LiRA: Linguistic Robust Anchoring for Cross-lingual Large Language Models

As large language models (LLMs) rapidly advance, performance on high-resource languages (e.g., English, Chinese) is nearing saturation, yet remains substantially lower for low-resource languages (e.g., Urdu, Thai) due to limited training data, machine-translation noise, and unstable cross-lingual alignment. We introduce LiRA (Linguistic Robust Anchoring for Large Language Models), a training framework that robustly improves cross-lingual representations under low-resource conditions while jointly strengthening retrieval and reasoning. LiRA comprises two modules: (i) Arca (Anchored Representation Composition Architecture), which anchors low-resource languages to an English semantic space via anchor-based alignment and multi-agent collaborative encoding, preserving geometric stability in a shared embedding space; and (ii) LaSR (Language-coupled Semantic Reasoner), which adds a language-aware lightweight reasoning head with consistency regularization on top of Arca's multilingual representations, unifying the training objective to enhance cross-lingual understanding, retrieval, and reasoning robustness. We further construct and release a multilingual product retrieval dataset covering five Southeast Asian and two South Asian languages. Experiments across low-resource benchmarks (cross-lingual retrieval, semantic similarity, and reasoning) show consistent gains and robustness under few-shot and noise-amplified settings; ablations validate the contribution of both Arca and LaSR. Code will be released on GitHub and the dataset on Hugging Face.
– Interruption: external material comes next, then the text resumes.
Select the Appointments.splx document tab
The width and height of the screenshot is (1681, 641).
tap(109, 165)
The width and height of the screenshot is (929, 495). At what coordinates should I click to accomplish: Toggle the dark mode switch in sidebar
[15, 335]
翻译：随着大语言模型（LLMs）的快速发展，高资源语言（如英语、中文）的性能已接近饱和，而低资源语言（如乌尔都语、泰语）由于训练数据有限、机器翻译噪声以及跨语言对齐不稳定，其性能仍显著落后。本文提出LiRA（面向大语言模型的语言鲁棒锚定框架），这是一种在低资源条件下鲁棒地提升跨语言表示能力，并同时增强检索与推理的训练框架。LiRA包含两个模块：（i）Arca（锚定表示组合架构），通过基于锚点的对齐机制与多智能体协同编码，将低资源语言锚定至英语语义空间，在共享嵌入空间中保持几何稳定性；（ii）LaSR（语言耦合语义推理器），在Arca的多语言表示之上增加一个语言感知的轻量级推理头，并施加一致性正则化，通过统一的训练目标增强跨语言理解、检索与推理的鲁棒性。我们进一步构建并发布了一个涵盖五种东南亚语言和两种南亚语言的多语言产品检索数据集。在低资源基准测试（跨语言检索、语义相似度与推理）上的实验表明，该框架在少样本和噪声放大设置下均取得了一致的性能提升并展现出鲁棒性；消融实验验证了Arca与LaSR模块各自的贡献。代码将在GitHub上发布，数据集将发布于Hugging Face。